If I could think clearly enough, I would've been able to find the words to tell him I was afraid because I didn’t settle – because we were intoxicated with the fumes of attraction, bound to come down hard and fast, and the return from weightlessness would make me sick, and I was already getting there. But we were too close.
“Are you settling for me?” He asked again, restraining his voice, taking a moment, even, to glance down to the darkness beyond the glass.
“No,” I answered, and I wrapped my arms around him, so much guilt breaking me down, making it impossible to break free from the kisses reaching my neck.
Another grand collision shook me down before I could find a place to see the truth. I’d reached a record tonight in finding my voice, and grappling for control, and then fucking toppled.

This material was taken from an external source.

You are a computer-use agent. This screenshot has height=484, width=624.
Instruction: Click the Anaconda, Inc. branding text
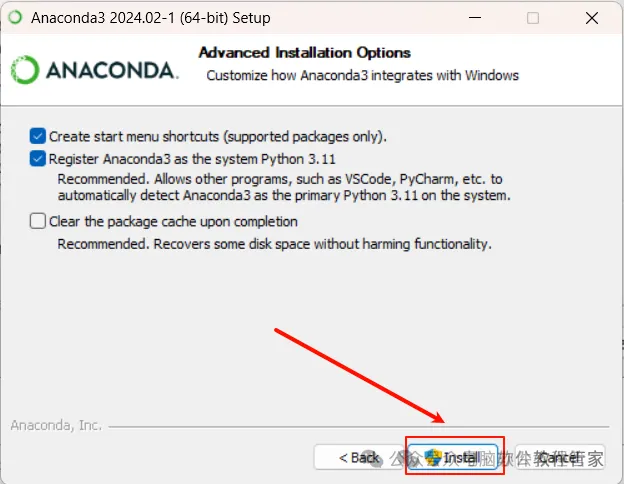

If you were thinking that that didn't make any sense: congratulations – you were paying attention. Welcome to my relationship.
"That dress was very flattering on you. It seemed to be yours.” I removed my hand.
“No – tell me I looked horrible in it so I can give it back without feeling bad—”
“—It was a disaster.”
I smiled and closed the door, but when I saw him smiling back, I couldn't help but sigh. “We lie to each other far too often for me to take that as a proper insult.”
“You look horrible in everything, to be honest.”
“Stop that! You know I don't like it when you're too nice to me.”
“Well, lucky for you, I'm about to become a real asshole."